13.1.09

How ironic that the largest public industrial support system in U.S. history is going, not to railroads, energy, healthcare, or telecommunications, but to the financial industry.

The banks are now the nation's largest public utility. But what exactly is it that they produce? Debt, debt, debt in exciting new designer styles at discount prices. And what service do they provide? Concealing risk. Offloading the risk side of private speculations by the wealthiest citizens onto the taxpayer base, who are legally forced to pay.

In effect, the Global Banker Class are now acting rather like the Imperial Tax Farmers of the Roman Empire. They have received an imperial charter to indirectly collect taxes from the citizens under their official purview, with police and administrative assistance from the government.

Since the Banker Class do not actually seem to provide anything of social value and cannot support themselves in a free market, their industry should either be nationalized or made self-supporting. How self-supporting? We need an expanded version of the FDIC that creates a capital insurance risk pool entirely funded by a tax on all financial trades. If this reduces the volume and speed of trading, good! It would be hard for anyone to argue with a straight face now that high-volume rapid financial trading actually produces an efficient allocation of capital and risk.

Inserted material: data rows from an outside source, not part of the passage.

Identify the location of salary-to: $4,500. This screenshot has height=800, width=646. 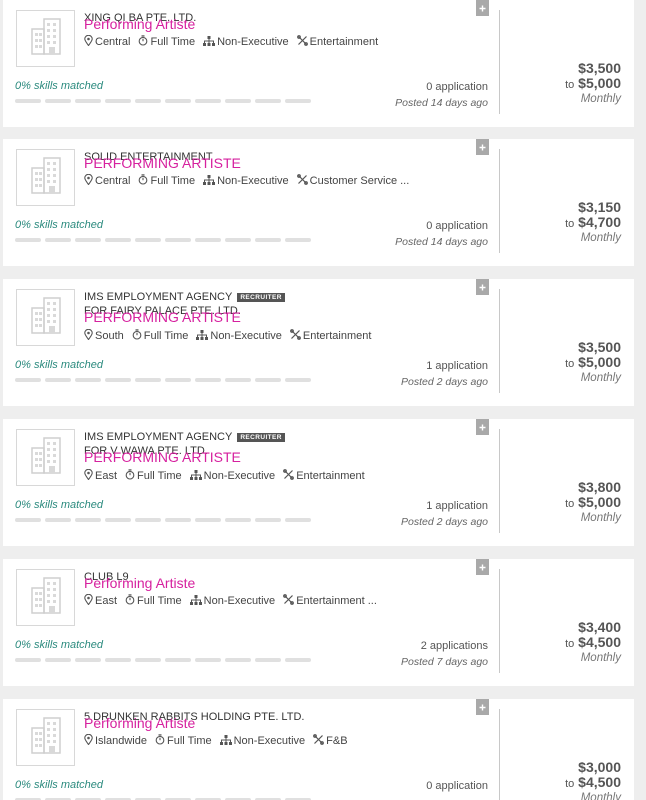
(600, 642).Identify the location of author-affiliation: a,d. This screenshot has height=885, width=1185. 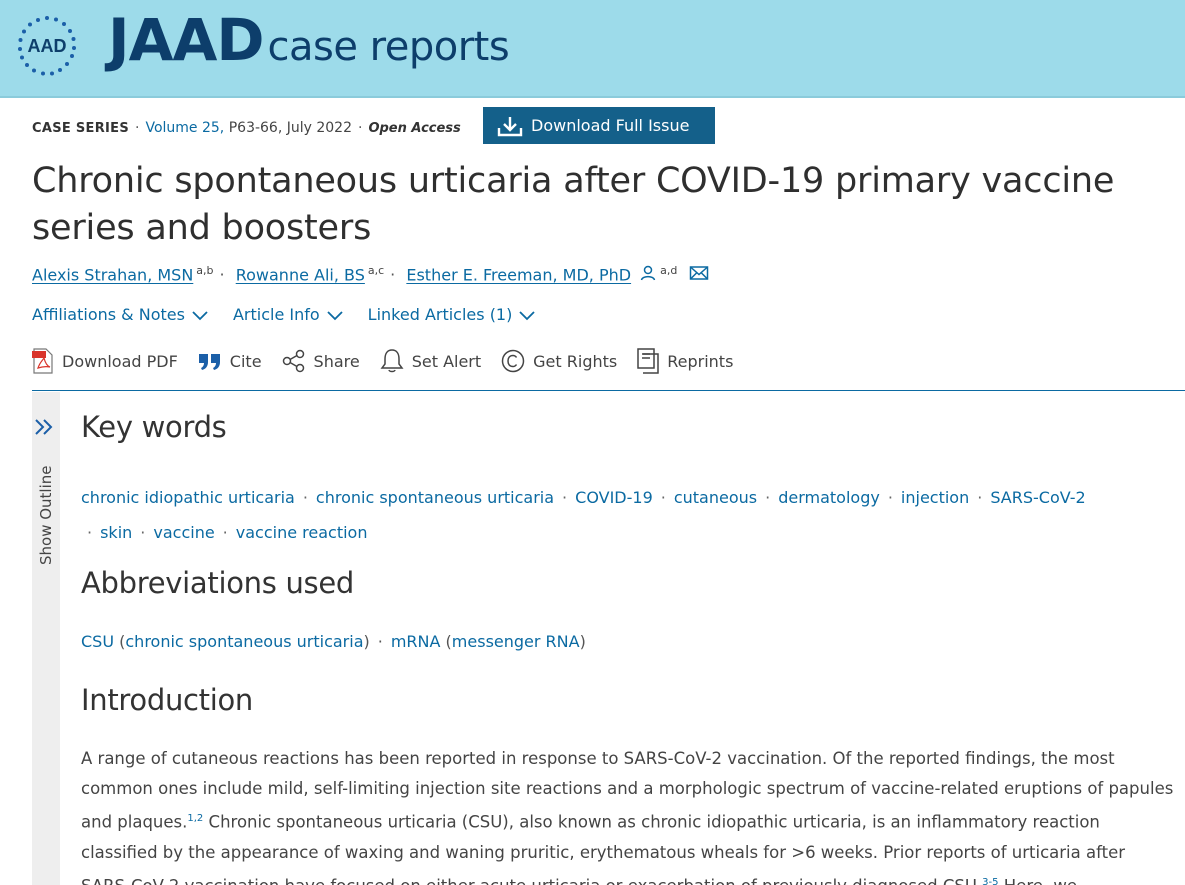
(669, 270).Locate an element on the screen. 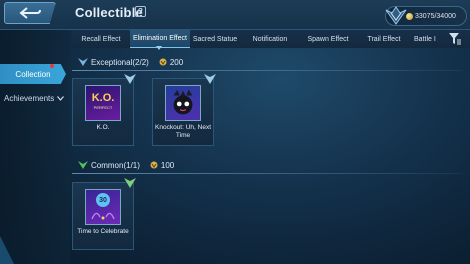 This screenshot has height=264, width=470. section-points: 100 is located at coordinates (168, 165).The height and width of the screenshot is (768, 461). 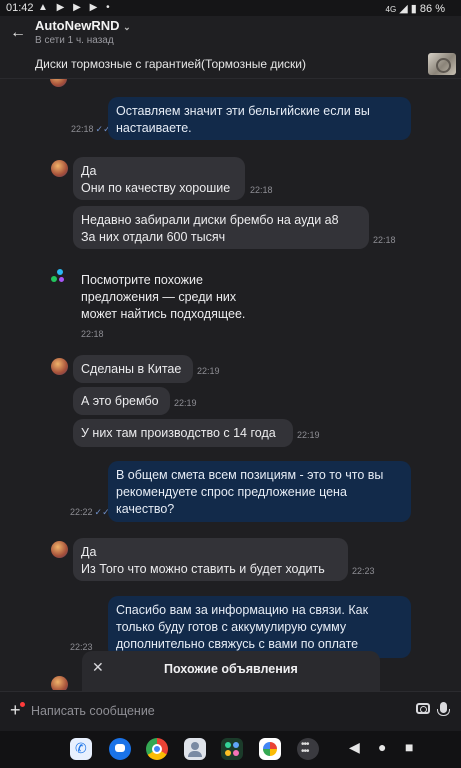 What do you see at coordinates (195, 749) in the screenshot?
I see `contacts-app-icon` at bounding box center [195, 749].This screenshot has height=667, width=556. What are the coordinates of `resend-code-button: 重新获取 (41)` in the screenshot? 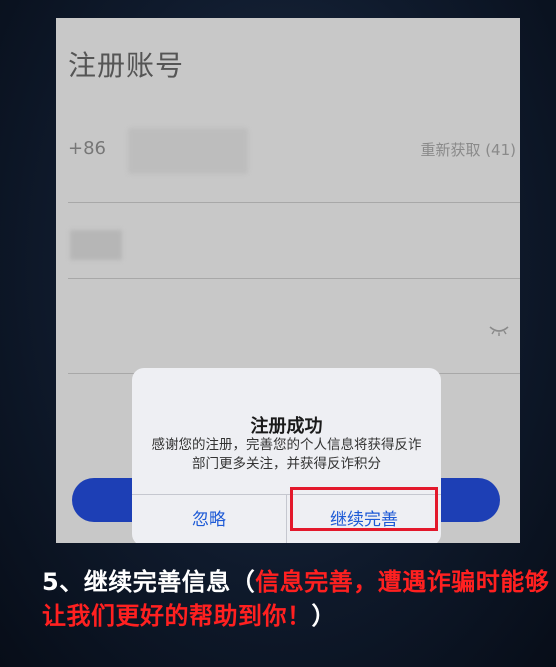 It's located at (468, 150).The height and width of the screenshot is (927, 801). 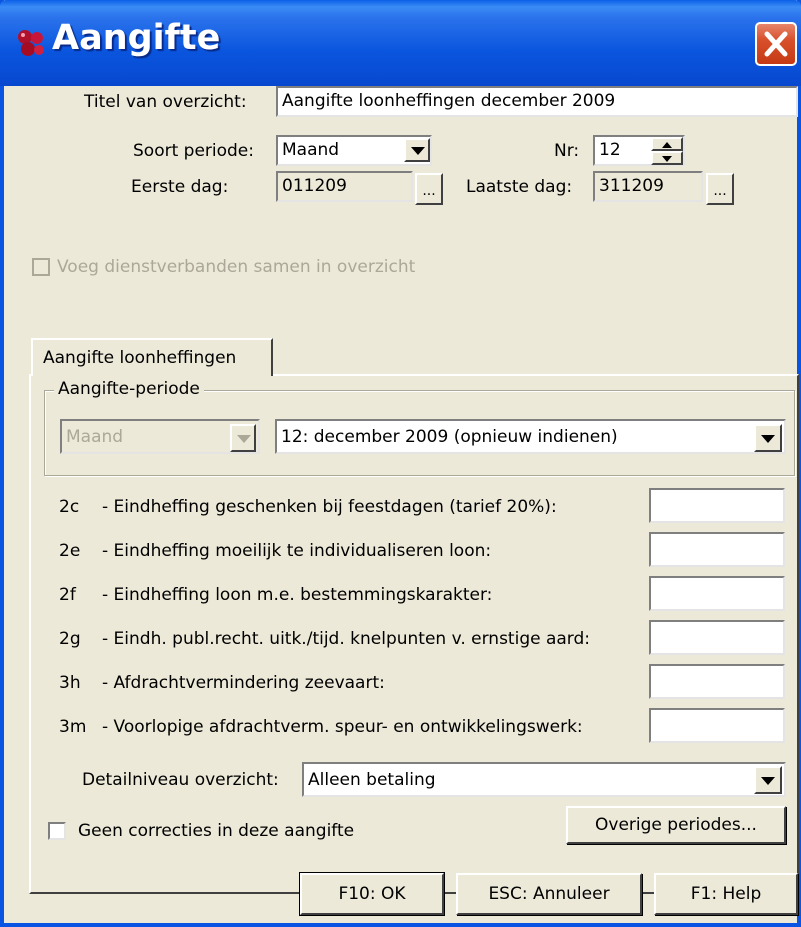 I want to click on detailniveau-dropdown-button, so click(x=768, y=780).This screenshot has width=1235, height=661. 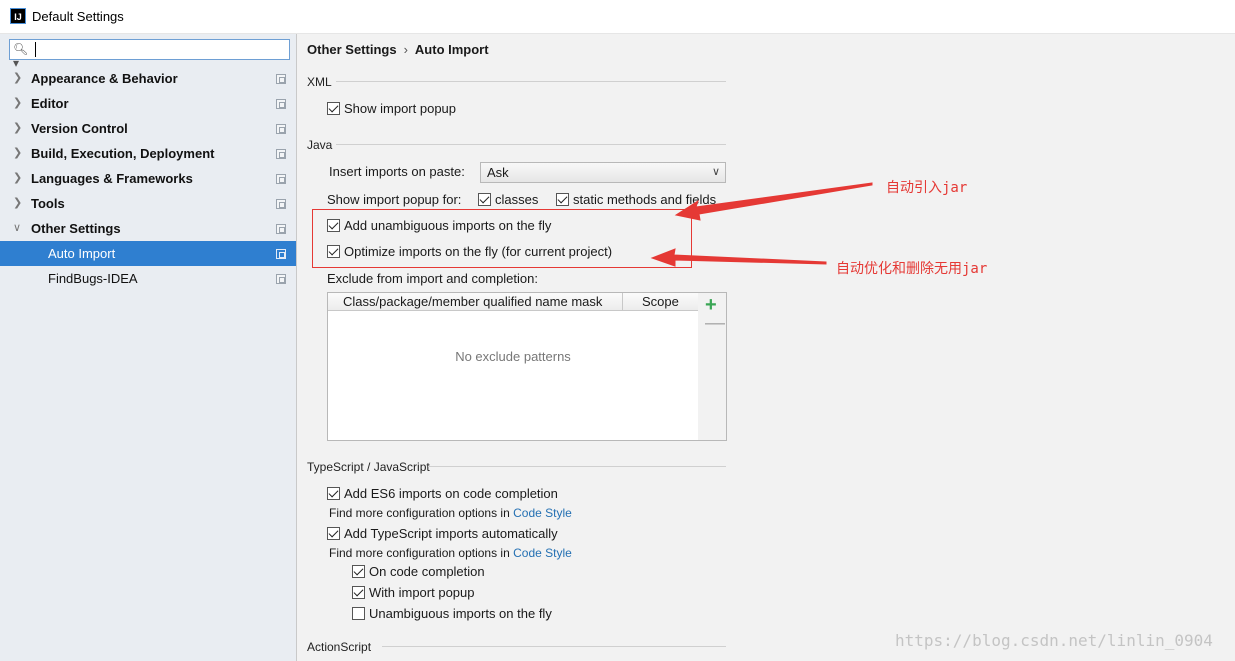 I want to click on classes-checkbox: classes, so click(x=508, y=200).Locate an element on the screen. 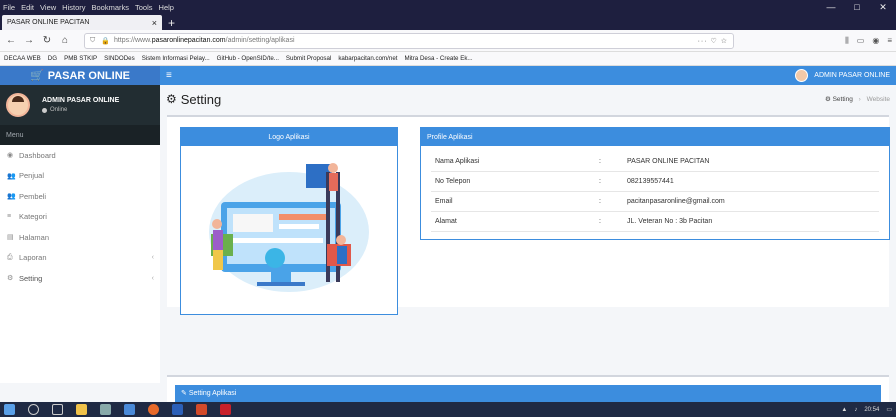 The width and height of the screenshot is (896, 417). header-user-name: ADMIN PASAR ONLINE is located at coordinates (852, 76).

If the bankers refuse to be nationalized or taxed on trades, then the government should remove their right to incorporate and make all financial traders personally responsible, in partnership, for their own debts. Perhaps Gitmo could then be reopened as a debtors' prison for anyone whose leveraged capital losses pass the $1 billion mark. After all, such massive losses offloaded onto taxpayers pose a very tangible to our national security.